The development of flat-panel televisions based on SED (surface-conduction electron-emitter display) technology may be delayed by a lawsuit filed against Canon by U.S. technology developer Nano-Proprietary Inc. of Austin, Texas.
Back in 2003, Canon and Toshiba joined forces to create a joint venture company, SED Inc, split almost 50-50 between the two companies: Canon owns 50 percent plus one share, and Toshiba owns everything else. SED Inc. was charged with developing flat-panel television displays based in SED technology; in a nutshell, SEC displays are like CRT televisions, but pack an electron emitter into every pixel so they use less power (and are far thinner) than their CRT predecessors. In October 2006, Canon and Toshiba announced they planned to start mass production of SED televisions in early 2008; however, those plans may have to be put on hold in the face of Nano-Proprietary’s suit.
Nano-Proprietary licensed technology used in SED displays to Canon; however, Nano-Proprietary is suing Canon claiming that SED Inc., is not a Canon subsidiary because, although Canon (barely) holds a majority stake, Toshiba still holds decision-making power over the company. Therefore, Canon’s license of Nano-Proprietary technology can’t be transferred to SED, Inc.: if they want to make SED TVs at the joint venture, they’ll need to execute a new patent license.

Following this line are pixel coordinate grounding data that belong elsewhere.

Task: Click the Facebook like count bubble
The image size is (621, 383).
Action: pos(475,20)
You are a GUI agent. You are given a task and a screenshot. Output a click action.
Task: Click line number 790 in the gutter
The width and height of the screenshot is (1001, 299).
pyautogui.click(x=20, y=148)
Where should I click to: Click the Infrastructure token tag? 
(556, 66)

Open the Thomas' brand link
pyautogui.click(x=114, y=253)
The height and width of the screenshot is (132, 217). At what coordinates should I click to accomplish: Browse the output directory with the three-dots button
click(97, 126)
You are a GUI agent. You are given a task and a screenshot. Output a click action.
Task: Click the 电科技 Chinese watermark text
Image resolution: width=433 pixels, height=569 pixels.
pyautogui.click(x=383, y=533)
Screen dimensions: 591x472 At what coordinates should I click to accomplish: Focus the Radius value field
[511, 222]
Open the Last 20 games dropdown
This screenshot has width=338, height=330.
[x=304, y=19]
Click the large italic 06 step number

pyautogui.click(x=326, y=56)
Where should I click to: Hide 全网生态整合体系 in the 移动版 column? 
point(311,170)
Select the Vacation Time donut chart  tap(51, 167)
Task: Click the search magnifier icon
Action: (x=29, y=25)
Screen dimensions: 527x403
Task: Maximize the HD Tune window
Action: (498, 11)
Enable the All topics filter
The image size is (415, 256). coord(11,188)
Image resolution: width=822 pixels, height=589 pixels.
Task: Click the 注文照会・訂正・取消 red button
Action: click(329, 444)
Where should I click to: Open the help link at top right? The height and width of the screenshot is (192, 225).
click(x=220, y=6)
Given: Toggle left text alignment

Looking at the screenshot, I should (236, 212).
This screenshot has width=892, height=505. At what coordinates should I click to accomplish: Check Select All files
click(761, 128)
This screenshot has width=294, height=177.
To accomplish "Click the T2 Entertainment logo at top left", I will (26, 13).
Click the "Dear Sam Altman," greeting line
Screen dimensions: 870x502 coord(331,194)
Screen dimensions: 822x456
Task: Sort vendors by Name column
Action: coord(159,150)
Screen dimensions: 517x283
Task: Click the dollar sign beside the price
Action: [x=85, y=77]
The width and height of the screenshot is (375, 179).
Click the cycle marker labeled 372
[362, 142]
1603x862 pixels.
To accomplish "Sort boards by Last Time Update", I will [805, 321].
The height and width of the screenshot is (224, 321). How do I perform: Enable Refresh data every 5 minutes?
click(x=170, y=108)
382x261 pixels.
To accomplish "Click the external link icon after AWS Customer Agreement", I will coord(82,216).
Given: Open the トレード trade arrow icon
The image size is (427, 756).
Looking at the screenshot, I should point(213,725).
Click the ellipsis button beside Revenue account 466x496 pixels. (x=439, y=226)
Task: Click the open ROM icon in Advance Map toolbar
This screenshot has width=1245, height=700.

And Nano-Proprietary’s case has been gathering some steam: in November, a judge refused to recognize SED, Inc., as a Canon subsidiary (PDF), allowing the case to move forward.
Japanese media outlets have offered contradictory reports on Canon’s plans to resolve the situation; Nihon Keizai Shimbun reports Canon will increase its stake in SED, Inc., so that it can be counted as a legal subsidiary, while Asahi Shimbun reported Canon and Toshiba plan to shut down the joint venture later in January.